> [WORK INSTRUCTION]
Copy all records exactly; omit pictures.

> [DATA TO USE]
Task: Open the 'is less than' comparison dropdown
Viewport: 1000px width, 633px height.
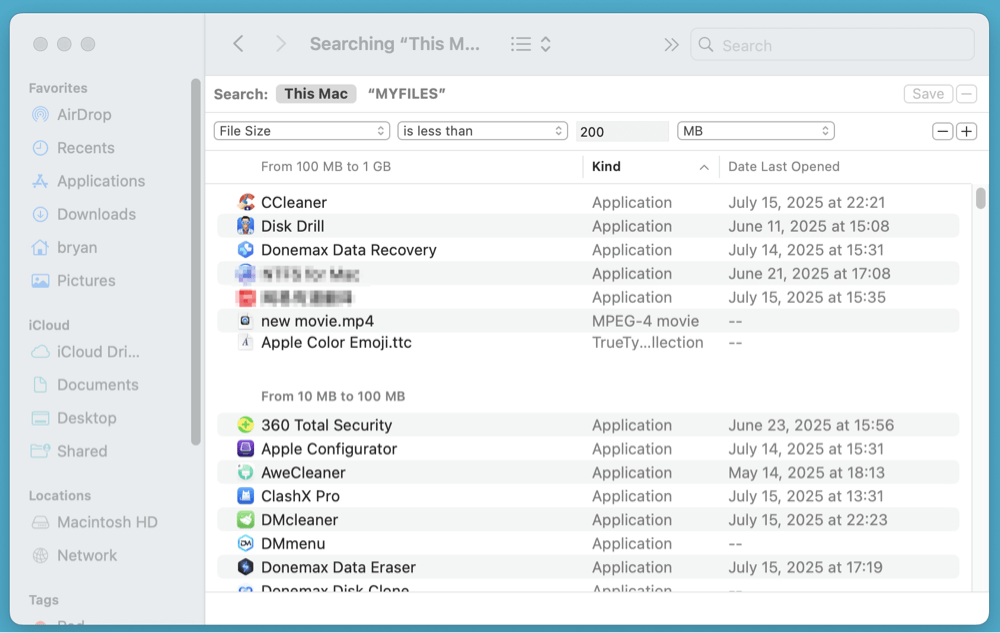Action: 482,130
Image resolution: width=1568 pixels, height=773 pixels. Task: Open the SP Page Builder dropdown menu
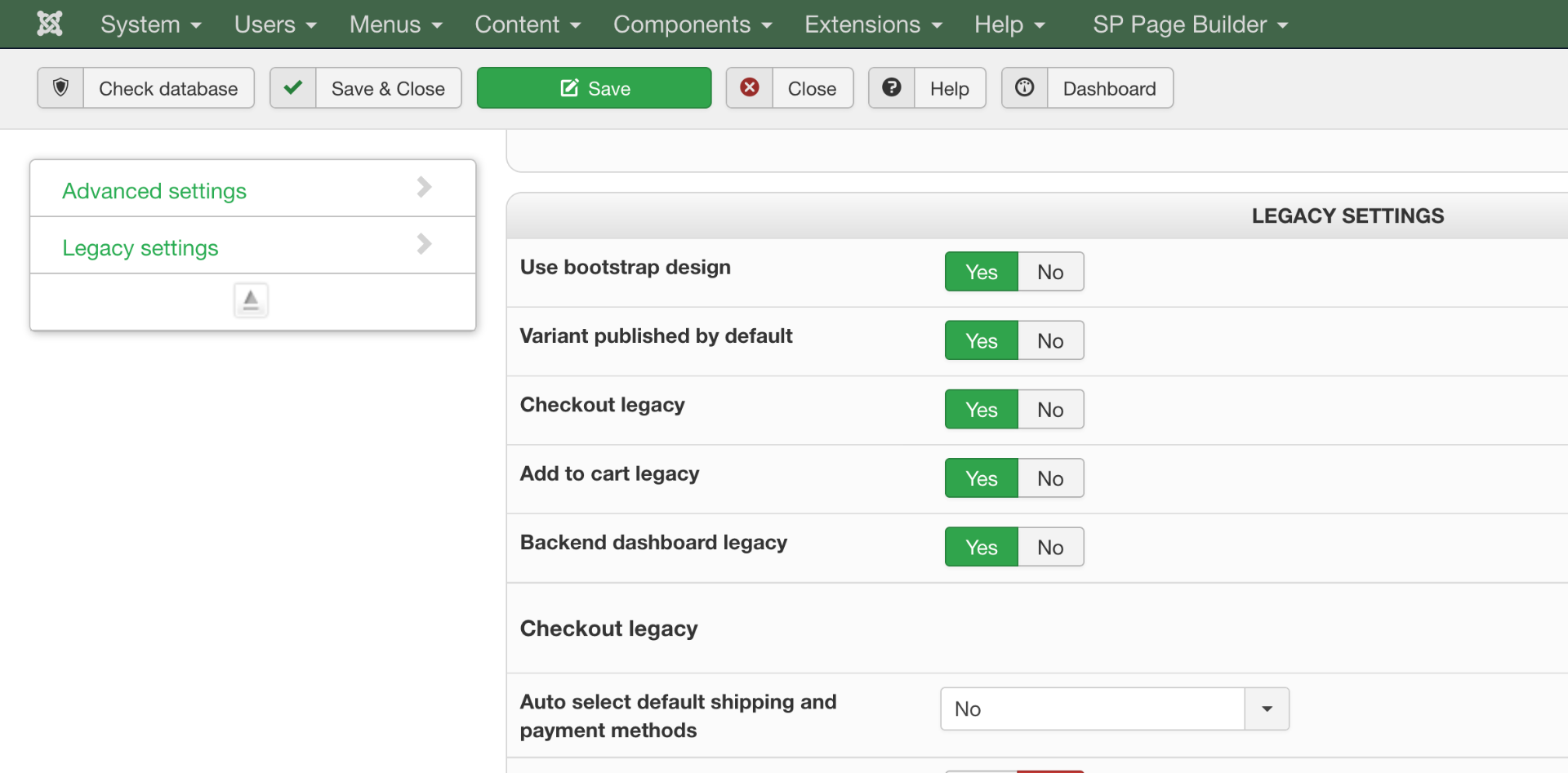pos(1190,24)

> [RESULT OF THE TASK]
Task: Open the 'is less than' comparison dropdown
Viewport: 1000px width, 633px height.
Action: 482,130
Image resolution: width=1568 pixels, height=773 pixels. Task: Open the SP Page Builder dropdown menu
pos(1190,24)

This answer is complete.